Work instruction:
Please return the items word for word, starting at the line that contains "coordinates (68, 190)." and ending at the line that contains "This screenshot has height=480, width=640.", with both of those lines included.
**** Records
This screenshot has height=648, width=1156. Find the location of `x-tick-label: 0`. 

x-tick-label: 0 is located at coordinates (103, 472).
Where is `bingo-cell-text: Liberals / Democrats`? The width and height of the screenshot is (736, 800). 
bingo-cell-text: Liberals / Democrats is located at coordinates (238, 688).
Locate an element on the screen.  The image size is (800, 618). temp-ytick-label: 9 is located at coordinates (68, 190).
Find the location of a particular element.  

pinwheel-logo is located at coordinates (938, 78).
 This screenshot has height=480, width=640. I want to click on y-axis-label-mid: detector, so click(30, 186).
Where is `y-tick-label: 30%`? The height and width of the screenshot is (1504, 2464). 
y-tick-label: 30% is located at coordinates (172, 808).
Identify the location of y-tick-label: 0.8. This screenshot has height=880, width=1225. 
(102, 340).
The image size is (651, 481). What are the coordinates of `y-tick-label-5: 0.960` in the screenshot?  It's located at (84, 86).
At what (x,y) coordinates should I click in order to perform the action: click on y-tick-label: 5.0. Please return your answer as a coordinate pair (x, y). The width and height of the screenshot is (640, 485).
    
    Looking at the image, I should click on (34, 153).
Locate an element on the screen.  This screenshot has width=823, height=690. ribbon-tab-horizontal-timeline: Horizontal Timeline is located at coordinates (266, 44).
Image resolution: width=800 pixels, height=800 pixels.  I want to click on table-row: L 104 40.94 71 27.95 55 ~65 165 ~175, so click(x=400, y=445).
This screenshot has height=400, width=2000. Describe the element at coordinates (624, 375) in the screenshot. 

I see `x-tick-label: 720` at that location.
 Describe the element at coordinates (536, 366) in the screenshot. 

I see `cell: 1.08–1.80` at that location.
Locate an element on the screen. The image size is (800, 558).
********
Your solution:
Locate an element on the screen.  The image size is (800, 618). temp-ytick-label: 9 is located at coordinates (68, 190).
Find the location of a particular element.  

pinwheel-logo is located at coordinates (938, 78).
 This screenshot has height=480, width=640. I want to click on y-axis-label-mid: detector, so click(30, 186).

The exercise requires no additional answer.